Records from a pointing dataset
↓↓↓

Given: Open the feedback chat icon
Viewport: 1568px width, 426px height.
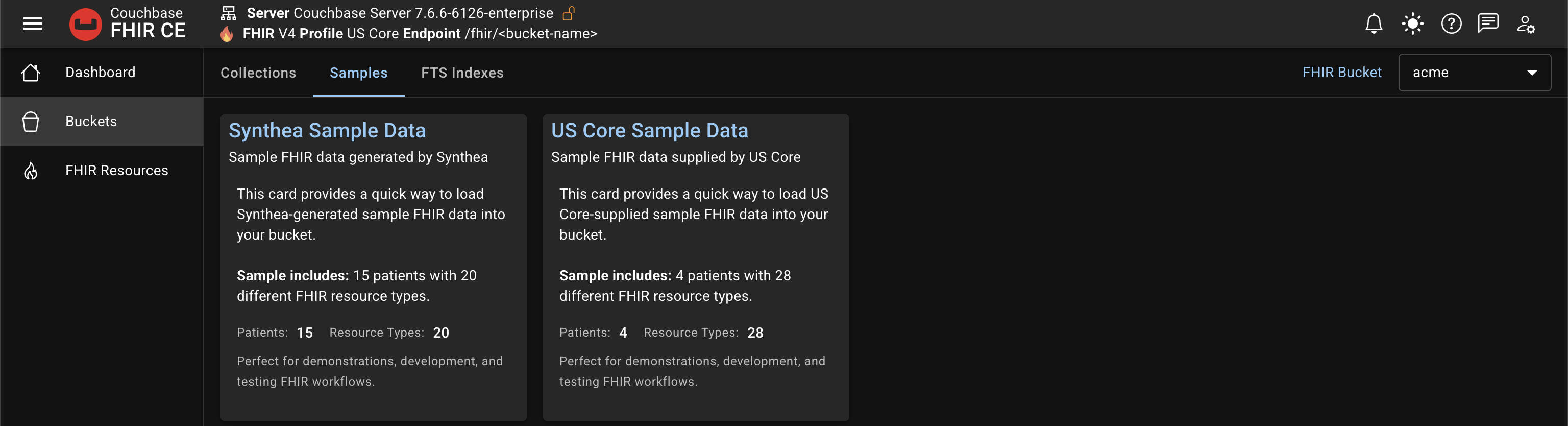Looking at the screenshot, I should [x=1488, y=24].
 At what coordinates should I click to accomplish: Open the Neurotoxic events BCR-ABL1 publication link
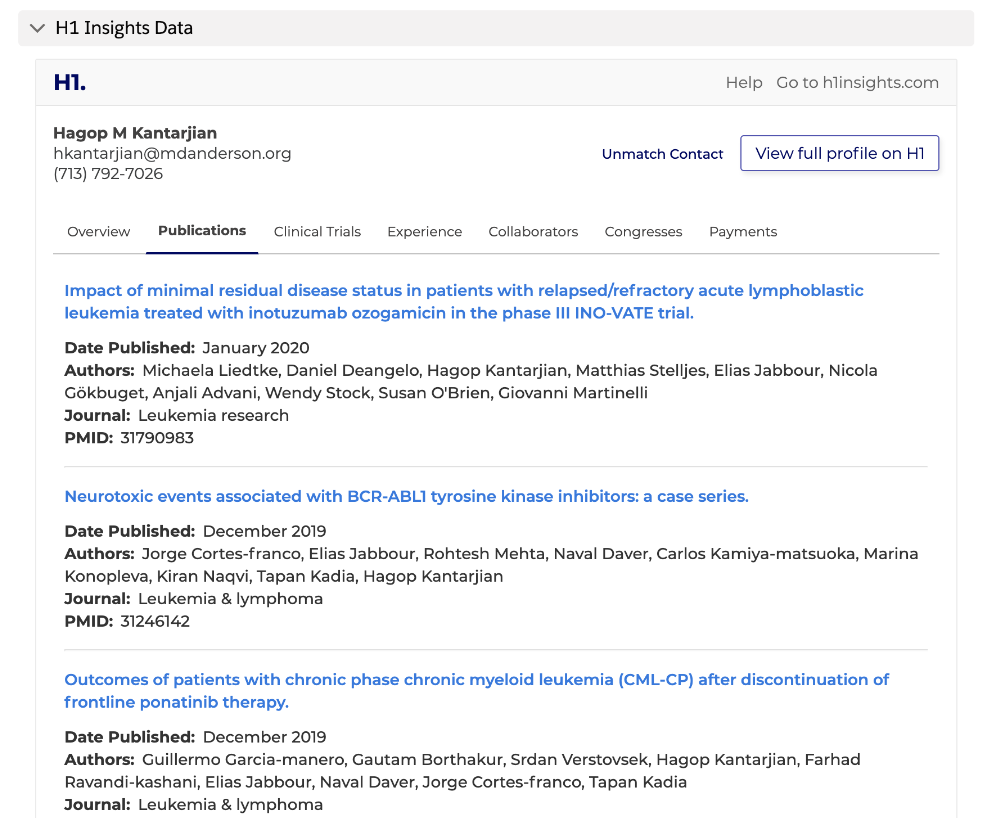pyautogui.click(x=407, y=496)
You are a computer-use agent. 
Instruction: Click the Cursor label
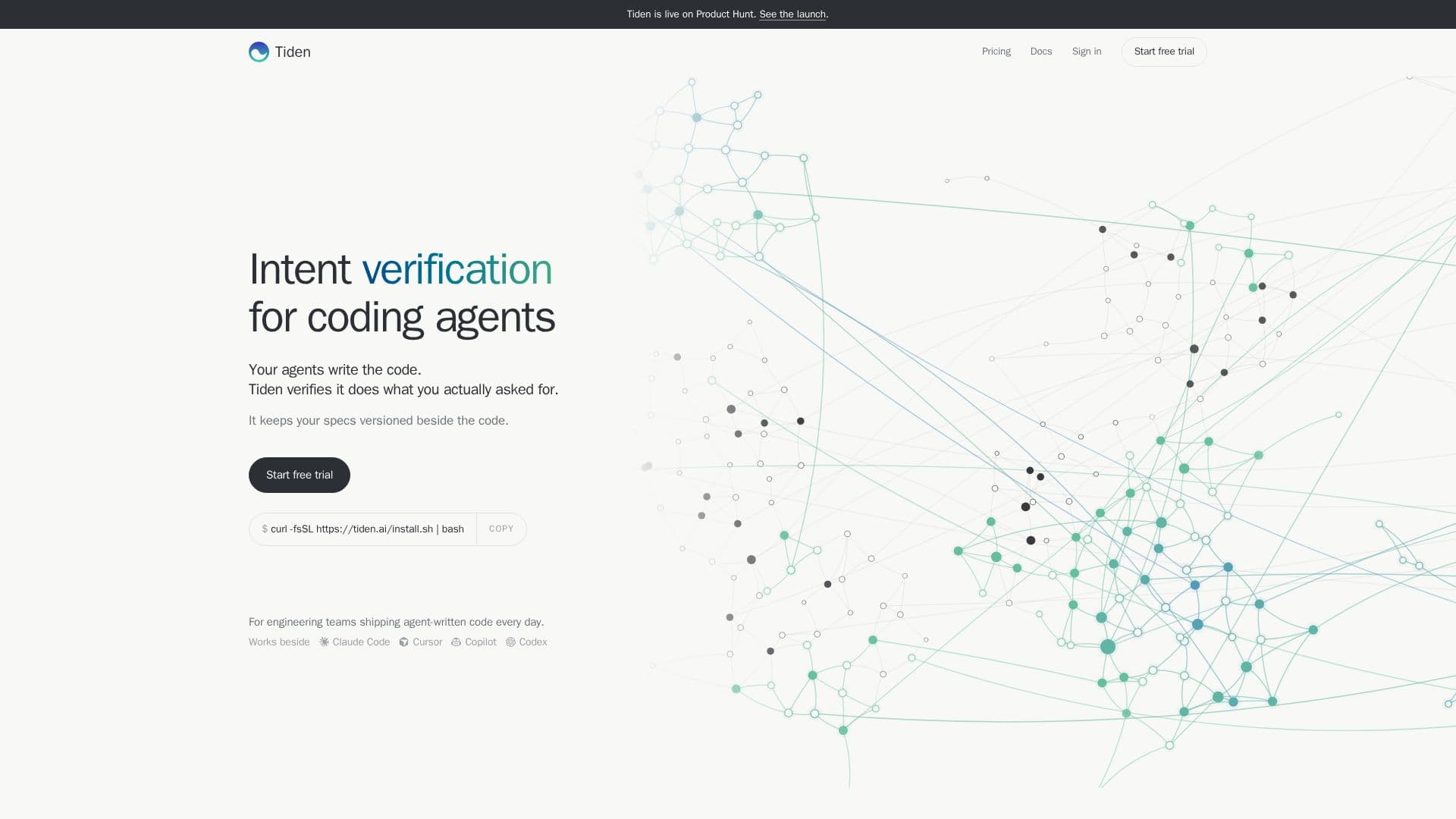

↑↑↑

Given exercise
Retype all of the lines above word for word, leaving out the pictures.

Output of the task
Given: Open the feedback chat icon
Viewport: 1568px width, 426px height.
Looking at the screenshot, I should [x=1488, y=24].
 At what coordinates should I click to accomplish: Open the Neurotoxic events BCR-ABL1 publication link
pyautogui.click(x=407, y=496)
You are a computer-use agent. 
Instruction: Click the Cursor label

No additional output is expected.